« Peindre est étrange »

Guy Gilsoul Journaliste

En 1975, Jan Cox entamait une nouvelle série de toiles sur le thème de l’Iliade. Parmi elles, quelques ultimes chefs-d’oeuvre, actuellement réunis à Bruxelles

A 56 ans à peine, Jan Cox était usé, mordu par le doute, raviné par l’angoisse: « Il y a, de nos jours, écrivait-il, des gens courageux qui, non sans danger, partent à la découverte de la Lune. Explorer son propre « moi » est pour le moins tout aussi risqué. » A cette époque, après déjà plus de trois décennies de peinture et un séjour de vingt ans aux Etats-Unis, il revient à Anvers: la ville où, après La Haye où il est né et Amsterdam où il grandit, il apprit à peindre, en 1936. Six ans plus tard, les nazis confisquaient déjà plusieurs de ses toiles au nom de la lutte contre la laideur et l’art dégénéré.

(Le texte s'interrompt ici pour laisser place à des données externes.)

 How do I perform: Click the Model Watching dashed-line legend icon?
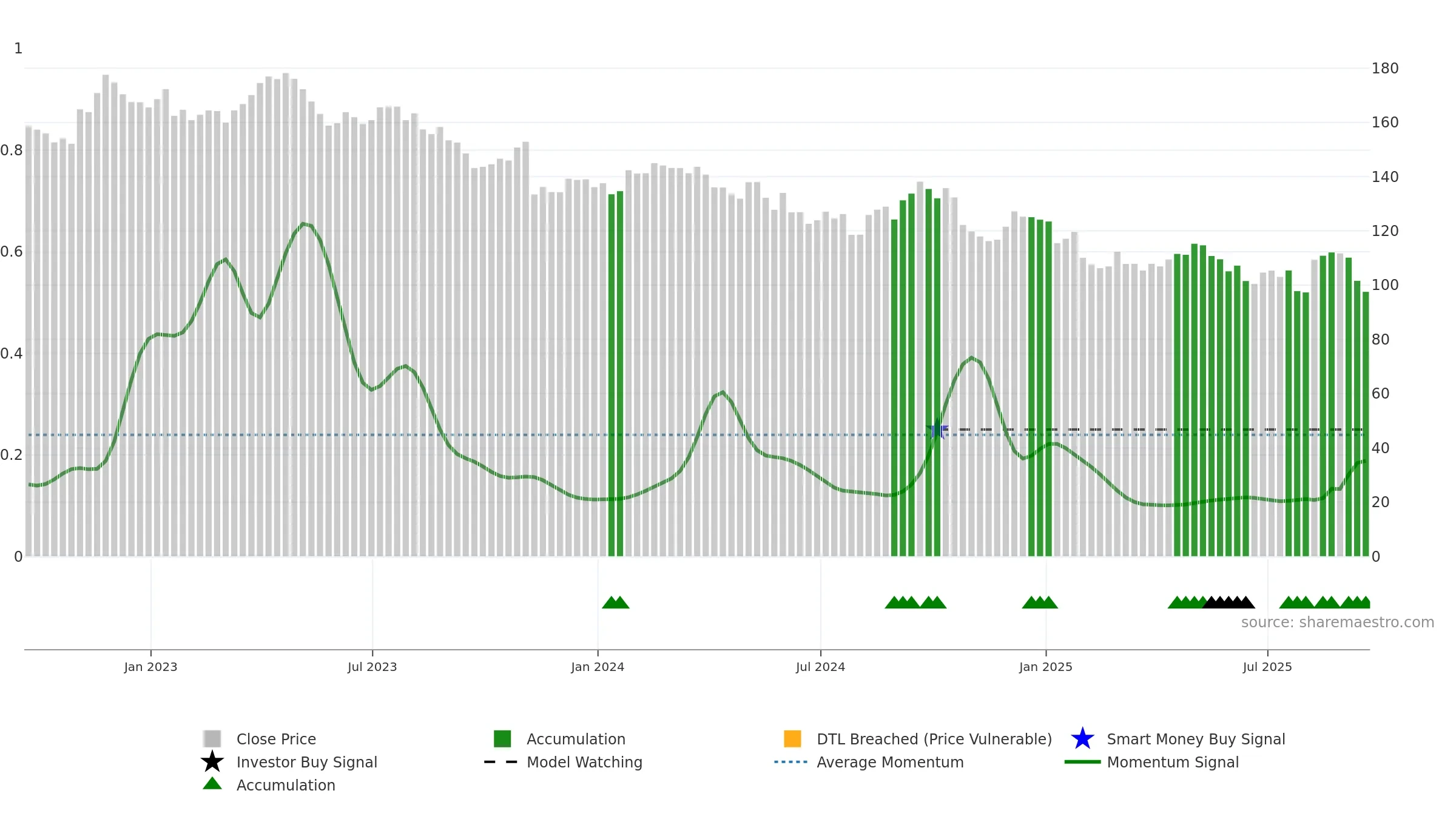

Pourtant, il lui faudra attendre les années 1960 et l’impulsion créatrice soufflée tout à la fois par Picasso, Matisse, le mouvement Cobra et, surtout, l’expressionnisme abstrait pour que se révèle, alors qu’il vit outre-Atlantique, la singularité d’une oeuvre à nulle autre comparable et qui lui vaudra d’emblée la reconnaissance de Curt Valentin, l’un des plus grands galeristes new-yorkais. On y rencontre Orphée et Eurydice, Judith et Holopherne, Socrate, Jésus, des guerriers et des captifs, des oiseaux ensanglantés, des chevaux en pleurs, des papillons tristes et des serpents volants, noyés ou surgissant d’un maelström chromatique. Debout dans cette ancienne chapelle qui lui sert d’atelier, la toile couchée à ses pieds, Jan Cox est alors prêt au combat. Les mots de l’Iliade le frappent plus fort que jamais: il est Achille, Agamemnon et tous les autres: dieux, héros, mortels et victimes de tous les Vietnam passés et à venir. Une fois encore, il va chercher, au plus profond de son âme, les signes premiers pour dire l’émoi face à la violence guerrière qui a surpris ses 20 ans et l’habite depuis. Mais il lui faut faire vite, parce qu’il ne sait combien de temps il pourra encore tenir tête à la peinture et au monde. Dans ses valises, il a raporté de Boston une série de croquis préparatoires. Ils lui ouvrent la voie, mais ne tracent point de chemin: « Peindre est étrange », ajoute-t-il. Car, au fil de l’exécution, la confusion progresse et d’autres messages surgissent, forçant la main à poser le vert et l’orange et, de même, le contour d’une forme qui sera tête de mort ou oiseau bleu, horizon rouge ou magma cendré. L’urgence lui commande d’abandonner l’huile au profit de l’acrylique. Les teintes s’étirent, plates ou modulées, jetées en pâture à d’autres, qu’elles exaltent ou assassinent.

Pouvoirs hypnotiques

Cette laideur-là est d’une beauté foudroyante et personne n’échappe à ses pouvoirs hypnotiques: « Après quelques instants de bonheur qui suivent la fin du travail, écrit-il, la confusion m’envahit… et tout repart. » Cette quête-là ne finirait-elle donc jamais? Cinq ans plus tard, Jan Cox quitte le champ de bataille, ferme la porte de son atelier et se suicide.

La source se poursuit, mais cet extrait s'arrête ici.